▸ **EXERCISE DESCRIPTION**
Restate the data below word for word, keeping each line intact.

▸ **Stored items from a collection**
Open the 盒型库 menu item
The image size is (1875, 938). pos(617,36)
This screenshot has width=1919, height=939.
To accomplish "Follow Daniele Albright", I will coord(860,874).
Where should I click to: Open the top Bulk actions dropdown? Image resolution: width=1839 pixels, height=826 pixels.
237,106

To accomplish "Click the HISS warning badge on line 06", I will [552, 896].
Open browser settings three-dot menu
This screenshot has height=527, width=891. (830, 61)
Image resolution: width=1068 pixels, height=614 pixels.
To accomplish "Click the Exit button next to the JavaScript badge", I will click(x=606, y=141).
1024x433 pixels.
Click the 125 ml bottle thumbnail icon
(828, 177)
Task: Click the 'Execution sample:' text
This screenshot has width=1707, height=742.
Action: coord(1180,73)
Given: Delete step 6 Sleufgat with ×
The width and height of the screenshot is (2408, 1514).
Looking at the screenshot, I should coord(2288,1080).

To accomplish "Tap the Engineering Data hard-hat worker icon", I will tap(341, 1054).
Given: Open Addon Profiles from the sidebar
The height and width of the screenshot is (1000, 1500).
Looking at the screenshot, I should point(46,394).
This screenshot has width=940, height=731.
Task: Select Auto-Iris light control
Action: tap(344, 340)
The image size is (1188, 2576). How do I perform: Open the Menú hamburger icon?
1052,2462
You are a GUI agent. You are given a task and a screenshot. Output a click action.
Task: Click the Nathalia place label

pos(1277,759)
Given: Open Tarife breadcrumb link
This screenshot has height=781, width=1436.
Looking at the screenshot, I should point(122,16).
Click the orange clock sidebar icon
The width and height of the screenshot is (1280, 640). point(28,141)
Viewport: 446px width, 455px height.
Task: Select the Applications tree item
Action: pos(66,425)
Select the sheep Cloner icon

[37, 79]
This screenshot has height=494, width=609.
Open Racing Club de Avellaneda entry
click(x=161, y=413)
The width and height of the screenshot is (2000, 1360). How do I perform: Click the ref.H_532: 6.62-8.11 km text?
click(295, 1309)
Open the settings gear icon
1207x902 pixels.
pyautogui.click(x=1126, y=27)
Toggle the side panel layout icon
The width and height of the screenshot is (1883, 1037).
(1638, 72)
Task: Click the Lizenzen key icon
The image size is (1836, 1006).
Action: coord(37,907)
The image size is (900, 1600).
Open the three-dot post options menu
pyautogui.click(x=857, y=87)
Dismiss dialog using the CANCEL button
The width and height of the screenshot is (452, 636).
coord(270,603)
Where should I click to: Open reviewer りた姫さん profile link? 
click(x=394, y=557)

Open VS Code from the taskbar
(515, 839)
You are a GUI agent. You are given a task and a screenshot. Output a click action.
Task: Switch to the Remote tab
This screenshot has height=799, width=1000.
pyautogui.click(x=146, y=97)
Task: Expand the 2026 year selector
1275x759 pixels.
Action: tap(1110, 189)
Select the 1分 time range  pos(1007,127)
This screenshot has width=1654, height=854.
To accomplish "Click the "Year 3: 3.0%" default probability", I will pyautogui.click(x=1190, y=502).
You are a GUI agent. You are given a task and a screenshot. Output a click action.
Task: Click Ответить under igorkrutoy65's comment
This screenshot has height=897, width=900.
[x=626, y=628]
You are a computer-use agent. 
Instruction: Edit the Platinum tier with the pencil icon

▸ **OUTPUT OF THE EXERCISE**
Open the 盒型库 menu item
The image size is (1875, 938). pos(617,36)
This screenshot has width=1919, height=939.
To accomplish "Follow Daniele Albright", I will coord(860,874).
Where should I click to: Open the top Bulk actions dropdown? Image resolution: width=1839 pixels, height=826 pixels.
237,106

To accomplish "Click the HISS warning badge on line 06", I will [552, 896].
Open browser settings three-dot menu
This screenshot has height=527, width=891. (830, 61)
Image resolution: width=1068 pixels, height=614 pixels.
To accomplish "Click the Exit button next to the JavaScript badge", I will click(x=606, y=141).
1024x433 pixels.
Click the 125 ml bottle thumbnail icon
(828, 177)
Task: Click the 'Execution sample:' text
This screenshot has width=1707, height=742.
Action: coord(1180,73)
Given: Delete step 6 Sleufgat with ×
The width and height of the screenshot is (2408, 1514).
Looking at the screenshot, I should coord(2288,1080).

To accomplish "Tap the Engineering Data hard-hat worker icon", I will tap(341, 1054).
Given: Open Addon Profiles from the sidebar
The height and width of the screenshot is (1000, 1500).
Looking at the screenshot, I should point(46,394).
This screenshot has width=940, height=731.
Task: Select Auto-Iris light control
Action: tap(344, 340)
The image size is (1188, 2576). How do I perform: Open the Menú hamburger icon?
1052,2462
You are a GUI agent. You are given a task and a screenshot. Output a click action.
Task: Click the Nathalia place label

pos(1277,759)
Given: Open Tarife breadcrumb link
This screenshot has height=781, width=1436.
Looking at the screenshot, I should point(122,16).
Click the orange clock sidebar icon
The width and height of the screenshot is (1280, 640). point(28,141)
Viewport: 446px width, 455px height.
Task: Select the Applications tree item
Action: pos(66,425)
Select the sheep Cloner icon

[37, 79]
This screenshot has height=494, width=609.
Open Racing Club de Avellaneda entry
click(x=161, y=413)
The width and height of the screenshot is (2000, 1360). How do I perform: Click the ref.H_532: 6.62-8.11 km text?
click(295, 1309)
Open the settings gear icon
1207x902 pixels.
pyautogui.click(x=1126, y=27)
Toggle the side panel layout icon
The width and height of the screenshot is (1883, 1037).
(1638, 72)
Task: Click the Lizenzen key icon
The image size is (1836, 1006).
Action: coord(37,907)
The image size is (900, 1600).
Open the three-dot post options menu
pyautogui.click(x=857, y=87)
Dismiss dialog using the CANCEL button
The width and height of the screenshot is (452, 636).
coord(270,603)
Where should I click to: Open reviewer りた姫さん profile link? 
click(x=394, y=557)

Open VS Code from the taskbar
(515, 839)
You are a GUI agent. You are given a task and a screenshot. Output a click action.
Task: Switch to the Remote tab
This screenshot has height=799, width=1000.
pyautogui.click(x=146, y=97)
Task: Expand the 2026 year selector
1275x759 pixels.
Action: tap(1110, 189)
Select the 1分 time range  pos(1007,127)
This screenshot has width=1654, height=854.
To accomplish "Click the "Year 3: 3.0%" default probability", I will pyautogui.click(x=1190, y=502).
You are a GUI agent. You are given a task and a screenshot. Output a click action.
Task: Click Ответить under igorkrutoy65's comment
This screenshot has height=897, width=900.
[x=626, y=628]
You are a computer-use agent. 
Instruction: Edit the Platinum tier with the pencil icon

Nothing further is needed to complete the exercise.